Regardless, a common misconception about the success of elites, experts, and professionals is the innate skills and obsessions they seem to be born with. Since they seem to have been “special” all their lives in a way the rest of us weren’t, we’re prone to limit ourselves and the possibilities of what we can become or accomplish based on the past trajectory of our lives. Or worse, as a coach, I witness parents who sometimes push their kids hard and early to master a specific skill or trade as soon as possible so they can become masters later in life.
Though there are examples of kids pushed early in life, like Tiger Woods (as David Epstein points out in the introduction of his book Range), most champions, specialists, and experts don’t figure out their ability to master a sport, craft, or career early in life. And that’s great news for you and me.

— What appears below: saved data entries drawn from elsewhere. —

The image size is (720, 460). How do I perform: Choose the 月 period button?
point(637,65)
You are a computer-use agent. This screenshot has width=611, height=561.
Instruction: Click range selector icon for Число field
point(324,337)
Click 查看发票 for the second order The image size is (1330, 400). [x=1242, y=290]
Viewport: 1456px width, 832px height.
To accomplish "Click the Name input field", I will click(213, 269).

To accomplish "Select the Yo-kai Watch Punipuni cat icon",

Epstein counters the Tiger Woods golf savant legend with the relatively ordinary childhood story of Roger Federer—a 20-time Grand Slam tennis singles champion who recently retired. Federer’s mother was a tennis coach but never coached him early. She never even pushed him to play the sport. Federer’s parents allowed him to explore all kinds of sports as a kid. Later, his amassing of learned skills helped him develop varying hand-eye-coordinated skills. When Roger finally started focusing on tennis later in his formative years, his parents began to push him—to stop taking tennis so seriously. But the more his parents pushed him to relax, the more obsessed he grew to dominate the sport. He eventually dominated the sport well into his mid-thirties while other players his age were retiring.
Study after study (including the entirety of Epstein’s book, Range) suggests that late specialization is more crucial to success than early hyper-specialization, as detailed in Epstein’s introduction. But more attention is paid to the early hyper-specialists like Tiger Woods. Their stories are fascinating, perhaps because a child mastering a skill with maturity and seriousness is more entertaining than the unremarkable path the rest of us take. But we aren’t destined for mediocrity if our life course is a common way of life. It just means we’ve accumulated skills, analysis, and knowledge throughout the range of our experiences in life that are ready for refinement and specialization.
Yet even when we begin attempting to specialize in a new career, sport, or lifestyle, the progression of our success may not always look or feel so efficient at first. In Epstein’s research, he discovers that “The most effective learning looks inefficient; it looks like falling behind.”
I guess this is why, as a track and field coach, I often want to see athletes fail in their training. Coaches like me like their athletes participating in other sports and learning different skill sets to diversify how they compete, even when it’s frustrating or they aren’t the best at what they do. I want to see athletes giving maximum effort and falling short so we can identify their weaknesses and build them for competition when it matters.
Difficulties and setbacks are inevitable when developing new skills. We should embrace them. Failing is not a character flaw. Failing is always an opportunity to grow. So, if multidisciplinary engagement doesn’t look great for us at first, it can be what helps us specialize in whatever we want to do later in life (or today because there’s no better time than the present).
So whether you’re trying a new skill, career, lifestyle habit, or just thinking about it, don’t let the prospect that you’re not a master at it keep you from trying. I’m as guilty as almost everyone else of succumbing to this thinking. But we need not let our past determine what our futures can become. It’s not too late to develop something new. There’s no better time to start than now.